Minnesota United started the day off by taking Abu Danladi with the first overall pick, then New York City FC and the Portland Timbers both traded up into the third and fourth picks, respectively, taking Jonathan Lewis and Jeremy Ebobisse to make the top end of the draft very attack-heavy.
NYCFC acquired the third pick from the Chicago Fire for $250,000 in allocation money — the first-ever trade we’ve been given official word on the allocation money value thanks to a new MLS rule put in effect on Friday — to acquire Lewis. The former Akron striker opened a lot of eyes at the recent draft combine, and plays with a slick style up top coupled with smart, heads-up play not often seen from a forward of his age. $250,000 may not sound like a lot of money in the wider soccer stage, but in MLS that’s quite a lot of allocation money that teams could use on a few different players to help their salary cap, so that’s a huge chunk of resources that New York just used to go and get Lewis.
Portland didn’t give up as much allocation money to get Ebobisse, but the $100,000 they sent to the Houston Dynamo is still a notable amount of financial resources, and they also gave up roster flexibility in the form of an international player slot to acquire the fourth overall pick. That said, many will feel that Ebobisse is worth the cost — he was projected as the first overall pick by many outlets, and the ex-Duke forward’s tremendous talents represent a huge value where Portland got him. Ebobisse also already has some professional experience with the Charleston Battery of the USL. The Timbers needed to add depth, youth, and talent up top in a bad way this winter, and Ebobisse gives them that in spades.

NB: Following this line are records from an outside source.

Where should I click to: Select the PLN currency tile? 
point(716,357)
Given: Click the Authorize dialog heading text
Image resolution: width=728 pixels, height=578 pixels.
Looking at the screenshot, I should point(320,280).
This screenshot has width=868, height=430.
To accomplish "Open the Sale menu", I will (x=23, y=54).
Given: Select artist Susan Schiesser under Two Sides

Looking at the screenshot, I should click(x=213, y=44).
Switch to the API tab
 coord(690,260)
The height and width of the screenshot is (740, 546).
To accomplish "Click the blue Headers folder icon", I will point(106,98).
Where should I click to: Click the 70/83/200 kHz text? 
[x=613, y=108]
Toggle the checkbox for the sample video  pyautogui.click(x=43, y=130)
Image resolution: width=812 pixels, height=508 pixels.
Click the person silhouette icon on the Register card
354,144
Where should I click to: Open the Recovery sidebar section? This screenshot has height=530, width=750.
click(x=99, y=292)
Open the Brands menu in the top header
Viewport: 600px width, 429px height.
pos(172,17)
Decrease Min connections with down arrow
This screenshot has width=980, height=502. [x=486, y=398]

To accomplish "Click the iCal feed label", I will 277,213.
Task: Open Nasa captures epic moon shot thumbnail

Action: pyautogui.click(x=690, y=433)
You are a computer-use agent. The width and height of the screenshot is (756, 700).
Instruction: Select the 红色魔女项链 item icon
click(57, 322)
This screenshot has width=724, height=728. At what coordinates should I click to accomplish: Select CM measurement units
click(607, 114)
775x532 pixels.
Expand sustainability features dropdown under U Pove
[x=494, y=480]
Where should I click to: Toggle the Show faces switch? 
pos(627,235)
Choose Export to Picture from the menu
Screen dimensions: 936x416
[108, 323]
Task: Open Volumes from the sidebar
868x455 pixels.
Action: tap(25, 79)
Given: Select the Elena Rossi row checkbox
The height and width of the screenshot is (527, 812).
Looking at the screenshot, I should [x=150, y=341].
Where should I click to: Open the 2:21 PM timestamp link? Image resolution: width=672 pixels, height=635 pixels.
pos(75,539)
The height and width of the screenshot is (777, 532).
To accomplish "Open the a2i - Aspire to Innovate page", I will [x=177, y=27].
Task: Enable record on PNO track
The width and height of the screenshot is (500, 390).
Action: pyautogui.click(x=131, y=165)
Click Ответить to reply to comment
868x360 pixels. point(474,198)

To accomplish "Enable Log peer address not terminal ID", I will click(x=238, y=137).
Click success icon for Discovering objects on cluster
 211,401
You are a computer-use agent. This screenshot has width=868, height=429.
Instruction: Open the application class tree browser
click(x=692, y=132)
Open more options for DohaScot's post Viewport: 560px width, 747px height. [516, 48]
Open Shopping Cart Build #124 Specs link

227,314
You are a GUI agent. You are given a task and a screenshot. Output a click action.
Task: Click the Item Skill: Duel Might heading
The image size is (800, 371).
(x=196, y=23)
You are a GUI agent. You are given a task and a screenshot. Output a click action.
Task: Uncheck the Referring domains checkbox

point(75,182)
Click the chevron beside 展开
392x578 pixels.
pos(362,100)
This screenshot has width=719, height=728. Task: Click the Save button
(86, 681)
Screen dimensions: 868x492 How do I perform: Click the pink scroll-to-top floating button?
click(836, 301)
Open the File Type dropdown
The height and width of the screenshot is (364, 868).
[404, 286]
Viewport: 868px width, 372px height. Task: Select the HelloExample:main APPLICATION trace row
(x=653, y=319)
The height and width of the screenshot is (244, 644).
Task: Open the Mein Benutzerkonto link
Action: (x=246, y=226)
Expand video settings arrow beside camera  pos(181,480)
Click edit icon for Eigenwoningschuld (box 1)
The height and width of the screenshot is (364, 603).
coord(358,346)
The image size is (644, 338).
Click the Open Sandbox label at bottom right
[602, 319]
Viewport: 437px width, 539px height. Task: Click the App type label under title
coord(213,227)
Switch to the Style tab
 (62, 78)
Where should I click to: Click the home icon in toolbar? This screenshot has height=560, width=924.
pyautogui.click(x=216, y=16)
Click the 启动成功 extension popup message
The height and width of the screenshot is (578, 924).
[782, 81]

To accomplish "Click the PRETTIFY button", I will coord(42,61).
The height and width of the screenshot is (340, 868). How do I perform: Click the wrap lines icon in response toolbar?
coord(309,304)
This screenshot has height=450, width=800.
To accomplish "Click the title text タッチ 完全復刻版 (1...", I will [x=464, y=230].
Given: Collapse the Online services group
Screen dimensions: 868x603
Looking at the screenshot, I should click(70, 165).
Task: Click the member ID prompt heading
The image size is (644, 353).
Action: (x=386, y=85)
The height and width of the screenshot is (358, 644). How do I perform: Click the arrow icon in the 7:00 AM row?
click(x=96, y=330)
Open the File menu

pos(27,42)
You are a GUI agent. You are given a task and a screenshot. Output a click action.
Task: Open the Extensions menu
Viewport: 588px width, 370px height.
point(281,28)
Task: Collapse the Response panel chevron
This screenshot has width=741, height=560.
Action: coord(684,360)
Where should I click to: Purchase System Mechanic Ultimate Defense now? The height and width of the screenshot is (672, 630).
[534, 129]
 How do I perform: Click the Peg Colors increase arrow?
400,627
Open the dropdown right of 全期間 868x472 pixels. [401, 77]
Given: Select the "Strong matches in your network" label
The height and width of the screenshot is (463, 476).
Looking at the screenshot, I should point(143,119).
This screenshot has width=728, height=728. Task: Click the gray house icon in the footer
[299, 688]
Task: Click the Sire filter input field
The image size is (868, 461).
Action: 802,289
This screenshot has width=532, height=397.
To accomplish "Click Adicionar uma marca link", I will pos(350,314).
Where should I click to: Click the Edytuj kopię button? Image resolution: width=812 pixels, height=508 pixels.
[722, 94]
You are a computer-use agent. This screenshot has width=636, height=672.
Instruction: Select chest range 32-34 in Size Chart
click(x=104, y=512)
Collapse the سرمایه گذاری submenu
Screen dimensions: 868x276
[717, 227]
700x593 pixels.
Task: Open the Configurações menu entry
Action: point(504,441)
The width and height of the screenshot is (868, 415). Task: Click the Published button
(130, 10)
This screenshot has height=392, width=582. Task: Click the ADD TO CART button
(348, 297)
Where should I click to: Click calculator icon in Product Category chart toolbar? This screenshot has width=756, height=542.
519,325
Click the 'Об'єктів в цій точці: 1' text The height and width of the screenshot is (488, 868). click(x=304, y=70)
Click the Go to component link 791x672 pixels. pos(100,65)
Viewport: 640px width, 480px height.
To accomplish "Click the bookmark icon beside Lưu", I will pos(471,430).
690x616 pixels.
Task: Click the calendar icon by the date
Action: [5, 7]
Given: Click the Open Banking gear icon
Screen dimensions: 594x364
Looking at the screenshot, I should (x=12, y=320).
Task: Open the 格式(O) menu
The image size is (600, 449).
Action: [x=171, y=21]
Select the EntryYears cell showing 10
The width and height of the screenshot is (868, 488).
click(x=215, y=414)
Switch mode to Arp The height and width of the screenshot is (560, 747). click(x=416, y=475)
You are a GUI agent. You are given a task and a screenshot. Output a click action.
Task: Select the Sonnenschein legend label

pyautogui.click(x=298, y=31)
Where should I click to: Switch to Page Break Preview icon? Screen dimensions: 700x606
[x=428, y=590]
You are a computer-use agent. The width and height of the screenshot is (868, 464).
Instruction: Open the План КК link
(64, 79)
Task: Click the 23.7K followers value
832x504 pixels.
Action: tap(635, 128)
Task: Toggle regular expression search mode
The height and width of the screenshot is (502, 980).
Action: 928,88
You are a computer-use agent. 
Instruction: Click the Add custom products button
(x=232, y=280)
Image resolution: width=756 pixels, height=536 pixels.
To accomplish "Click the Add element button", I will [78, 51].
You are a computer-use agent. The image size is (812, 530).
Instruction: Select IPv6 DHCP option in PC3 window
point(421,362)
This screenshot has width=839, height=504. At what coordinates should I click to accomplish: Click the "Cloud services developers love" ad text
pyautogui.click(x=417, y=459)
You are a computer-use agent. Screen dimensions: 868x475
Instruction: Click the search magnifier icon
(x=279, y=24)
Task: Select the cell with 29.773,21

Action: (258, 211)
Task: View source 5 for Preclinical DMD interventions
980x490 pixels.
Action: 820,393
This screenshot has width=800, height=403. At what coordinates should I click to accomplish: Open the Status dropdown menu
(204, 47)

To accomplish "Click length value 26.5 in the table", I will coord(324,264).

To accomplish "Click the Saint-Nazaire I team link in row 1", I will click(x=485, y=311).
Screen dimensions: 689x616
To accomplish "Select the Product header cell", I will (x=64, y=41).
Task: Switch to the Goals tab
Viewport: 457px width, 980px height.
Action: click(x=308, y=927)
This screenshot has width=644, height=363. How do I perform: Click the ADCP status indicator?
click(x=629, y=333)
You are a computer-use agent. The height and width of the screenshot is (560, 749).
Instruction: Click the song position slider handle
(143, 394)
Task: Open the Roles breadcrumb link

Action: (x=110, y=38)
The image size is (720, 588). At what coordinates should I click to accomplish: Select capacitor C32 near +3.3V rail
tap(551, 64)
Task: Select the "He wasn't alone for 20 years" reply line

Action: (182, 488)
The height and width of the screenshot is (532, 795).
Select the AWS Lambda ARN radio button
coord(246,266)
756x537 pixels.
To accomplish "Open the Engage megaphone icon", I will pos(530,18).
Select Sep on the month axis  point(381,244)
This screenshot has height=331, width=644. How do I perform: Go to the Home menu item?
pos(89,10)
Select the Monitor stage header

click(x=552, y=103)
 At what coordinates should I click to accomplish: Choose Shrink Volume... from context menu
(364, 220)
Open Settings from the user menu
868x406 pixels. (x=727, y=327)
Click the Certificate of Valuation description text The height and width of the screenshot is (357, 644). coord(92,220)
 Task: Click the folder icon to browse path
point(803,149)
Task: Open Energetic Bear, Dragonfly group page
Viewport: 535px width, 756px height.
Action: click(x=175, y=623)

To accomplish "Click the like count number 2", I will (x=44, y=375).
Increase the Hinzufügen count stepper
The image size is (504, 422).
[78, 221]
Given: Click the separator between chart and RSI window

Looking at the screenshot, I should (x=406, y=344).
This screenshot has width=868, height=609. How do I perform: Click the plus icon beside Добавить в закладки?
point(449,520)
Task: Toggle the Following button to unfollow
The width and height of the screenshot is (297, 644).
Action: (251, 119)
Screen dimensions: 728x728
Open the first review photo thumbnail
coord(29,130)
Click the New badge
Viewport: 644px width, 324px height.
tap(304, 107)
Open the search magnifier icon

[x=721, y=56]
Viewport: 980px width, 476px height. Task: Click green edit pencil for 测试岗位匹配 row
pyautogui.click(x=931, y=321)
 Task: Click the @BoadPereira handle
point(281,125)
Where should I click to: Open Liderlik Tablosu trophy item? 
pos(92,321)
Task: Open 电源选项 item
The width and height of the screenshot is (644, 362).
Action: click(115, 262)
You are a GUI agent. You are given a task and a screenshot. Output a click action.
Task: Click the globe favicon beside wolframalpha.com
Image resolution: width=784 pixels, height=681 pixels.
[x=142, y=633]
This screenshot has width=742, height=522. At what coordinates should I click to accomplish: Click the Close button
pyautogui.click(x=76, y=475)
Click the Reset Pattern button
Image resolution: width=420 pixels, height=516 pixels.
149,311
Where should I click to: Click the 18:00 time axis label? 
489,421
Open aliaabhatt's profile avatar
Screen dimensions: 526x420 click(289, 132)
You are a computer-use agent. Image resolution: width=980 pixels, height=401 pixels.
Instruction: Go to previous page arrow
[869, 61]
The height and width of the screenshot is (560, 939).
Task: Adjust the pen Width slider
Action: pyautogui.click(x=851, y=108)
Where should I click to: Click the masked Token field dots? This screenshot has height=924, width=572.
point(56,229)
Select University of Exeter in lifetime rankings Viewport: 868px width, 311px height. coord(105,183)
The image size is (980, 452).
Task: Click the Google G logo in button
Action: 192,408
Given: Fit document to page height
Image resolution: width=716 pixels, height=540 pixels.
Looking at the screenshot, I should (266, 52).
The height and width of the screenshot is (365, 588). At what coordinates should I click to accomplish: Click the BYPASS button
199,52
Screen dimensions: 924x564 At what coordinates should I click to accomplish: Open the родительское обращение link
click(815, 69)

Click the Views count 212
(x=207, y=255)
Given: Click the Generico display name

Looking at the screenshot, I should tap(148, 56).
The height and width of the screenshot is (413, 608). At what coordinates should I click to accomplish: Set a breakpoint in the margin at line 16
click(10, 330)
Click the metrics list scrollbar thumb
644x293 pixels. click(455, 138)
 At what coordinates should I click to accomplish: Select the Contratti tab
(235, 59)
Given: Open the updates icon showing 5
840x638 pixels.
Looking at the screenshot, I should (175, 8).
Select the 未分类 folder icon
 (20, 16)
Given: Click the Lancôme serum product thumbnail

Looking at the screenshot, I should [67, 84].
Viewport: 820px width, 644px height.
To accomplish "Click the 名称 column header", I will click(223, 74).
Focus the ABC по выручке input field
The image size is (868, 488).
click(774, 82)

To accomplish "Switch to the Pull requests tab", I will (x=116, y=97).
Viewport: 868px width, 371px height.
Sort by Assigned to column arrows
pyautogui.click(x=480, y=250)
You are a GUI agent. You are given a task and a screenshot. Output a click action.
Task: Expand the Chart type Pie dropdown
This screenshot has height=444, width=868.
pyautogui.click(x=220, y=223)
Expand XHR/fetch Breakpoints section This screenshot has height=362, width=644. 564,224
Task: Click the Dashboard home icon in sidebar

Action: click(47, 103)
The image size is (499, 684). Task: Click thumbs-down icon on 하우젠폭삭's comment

Minnesota may not have spent huge resources to get Danladi, but if rumors from earlier in the day are to be believed, they did turn down the chance to acquire significant assets to make him their first-ever draft pick as an MLS franchise. There was significant talk early on Friday that Minnesota were in position to make a trade out of the first selection with picks and a lot of allocation money coming their way, but instead they elected to stay put and take one of the biggest wild cards in the draft in Danladi. Nearly everyone agrees that he’s the biggest talent in the 2017 draft, but injuries and some inconsistencies at UCLA left some wondering if he should go first overall or in the fifth-to-10th range because of the questions as to how sure it is that he can reach his potential.
None of these three players are guarantees, and it’s entirely possible that all three teams ultimately regret their decisions to give up the assets that they did to get these players. But when you look at the talents they acquired, the sheer upside that Danladi, Ebobisse and Lewis bring to the table, you can definitely understand why these teams decided to roll the dice. We very often see MLS teams play a more conservative game when it comes to the draft, so seeing this kind of risk-taking is a refreshing change of pace, and perhaps a sign of wider change in the league.